Cuba frees eight more political prisoners, dissidents say
BY DANIEL WALLIS AND ROSA TANIA VALDÉS
HAVANA Thu Jan 8, 2015 4:25pm EST
(Reuters) – Cuba has freed eight more detainees, dissidents said on
Thursday, as Havana begins to release 53 people the United States
considers political prisoners as part of an agreement aimed at ending
decades of hostility between the two nations.
Including three detainees released on Wednesday, 11 prisoners have been
liberated over the past 24 hours, political opposition groups on the
communist-led island said. All but three of them are members of the
dissident Patriotic Union of Cuba (UNPACU).

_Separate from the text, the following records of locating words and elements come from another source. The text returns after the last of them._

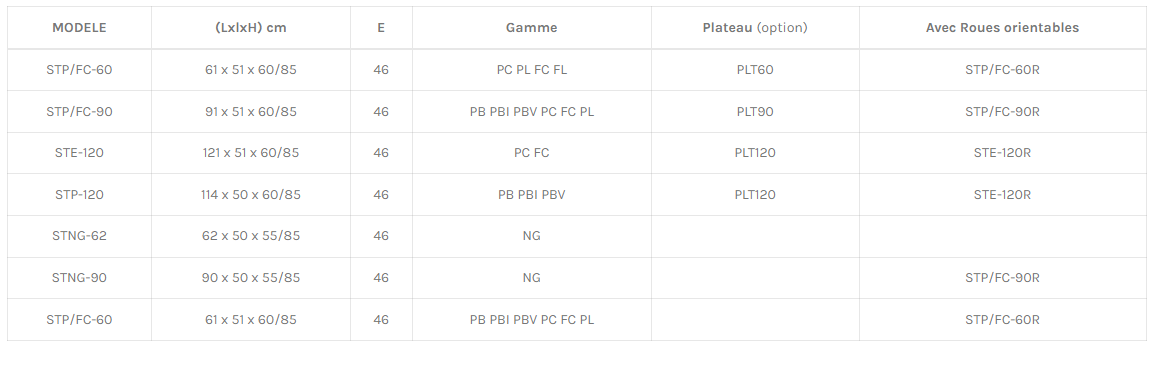The height and width of the screenshot is (365, 1156).
Task: Click the dimensions 62 x 50 x 55/85
Action: (251, 236)
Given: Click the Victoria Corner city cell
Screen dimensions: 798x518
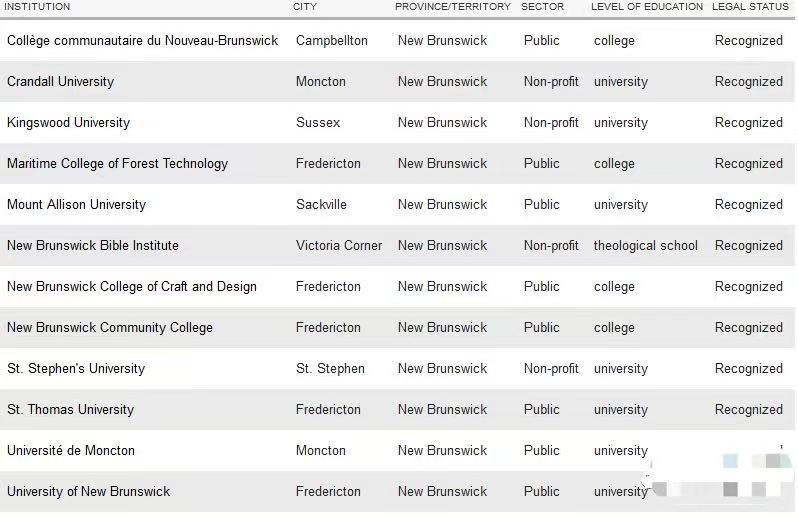Looking at the screenshot, I should point(339,245).
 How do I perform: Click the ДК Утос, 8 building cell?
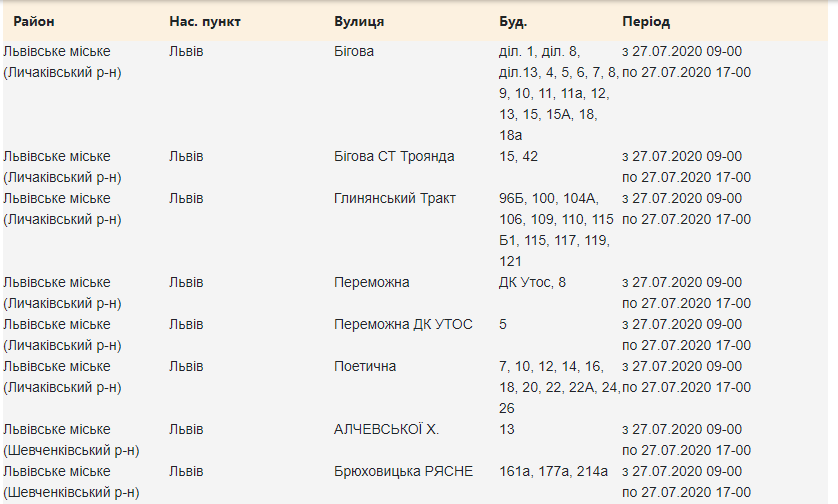tap(532, 282)
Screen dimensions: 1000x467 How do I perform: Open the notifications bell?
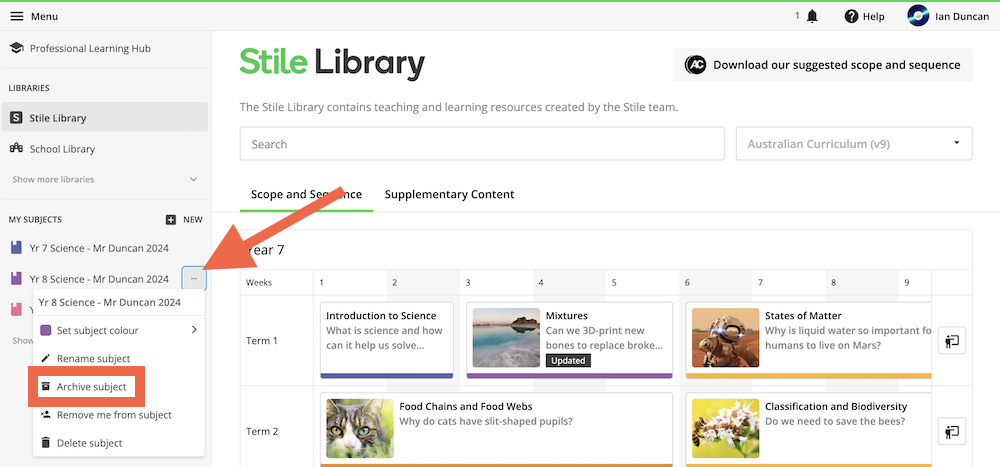click(812, 16)
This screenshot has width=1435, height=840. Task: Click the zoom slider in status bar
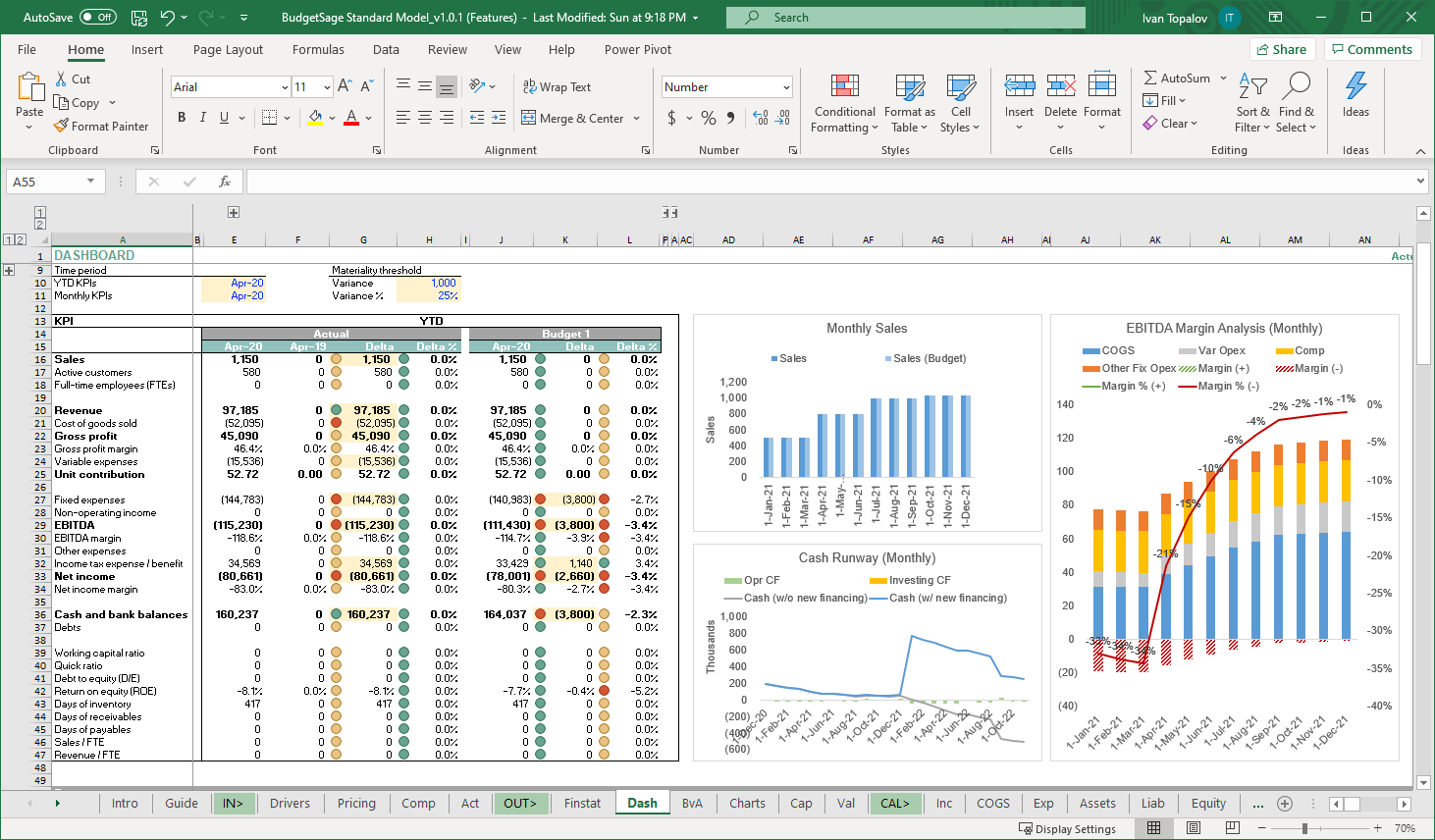click(1304, 828)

Havana’s commitment to free the 53 prisoners was a major part of a
historic deal announced last month under which the two governments
agreed to renew diplomatic relations after more than 50 years.
Like the detainees released on Wednesday, those freed on Thursday had
been accused of relatively minor offenses.
The UNPACU detainees freed on Thursday were Ernesto Riveri Gascon,
Lazaro Romero Hurtado, Emilio Plana Robert, Yohannes Arce Sarmientos and
Yordenis Mendoza Cobas, UNPACU said.
Romero was arrested in 2012 and sentenced to four years behind bars on
charges including making a public disturbance and threats, apparently
during a confrontation with police. Riveri was given two years on the
Plana was detained in 2012 and given a three-and-a-half-year term for
his activities with the opposition, dissidents said. Arce had been
awaiting sentencing after being arrested last year on similar
allegations while Mendoza was detained last year and given a three-year
prison term, dissidents said.
Another detainee freed on Thursday was named by dissidents as Jose
Manuel Rodriguez Navarro. They said he was detained in 2013 and
sentenced to four years in prison, allegedly for writing letters
denouncing Cuba’s government.
“CAN’T BELIEVE IT”
The latest to be released were Haydee Gallardo and her husband, Angel
Figueredo. Gallardo, a member of the “Ladies in White” dissident group,
was detained along with her spouse last year after shouting
anti-government slogans at a rally.
“I still can’t believe it. I didn’t expect it,” Gallardo told Reuters by
telephone. “I don’t have words to say how happy I feel to be back with
my family, my kids, and my husband.”
Dissident groups said most of those freed over the last 24 hours were
released on condition that they report regularly to the authorities.
Cuba’s government does not comment on police actions involving
detentions, and it has said nothing about this week’s releases. It
typically describes dissidents as being in the pay of the United States.
Elizardo Sanchez, president of the dissident Cuban Commission for Human
Rights and National Reconciliation, which monitors such detentions, said
more releases were expected on Thursday and over the coming days.
“That could indicate the start of the process … under which around 50
Cuban political prisoners would be released from custody,” Sanchez said
in a statement.
Jose Daniel Ferrer, executive secretary of UNPACU, said 35 members of
his organization remained in custody.
All 11 of those freed so far appear on an informal list drawn up by
dissidents, but it is not known if they were on the official list of 53.
Details about the political prisoners who will be freed have been
withheld by both governments, providing ammunition for Republican
congressional opponents and other hardline critics of the U.S. policy shift.
One U.S. congressional aide, speaking on condition of anonymity, told
Reuters on Wednesday Cuba was resisting the release of some prisoners on
the list. A White House official denied that, saying the U.S. government
fully expected all 53 to be freed.
U.S. Assistant Secretary of State Roberta Jacobson, the top U.S.
diplomat for Latin America, will visit Havana for Jan. 21-22 talks with
Cuban officials on migration and the normalization of diplomatic ties.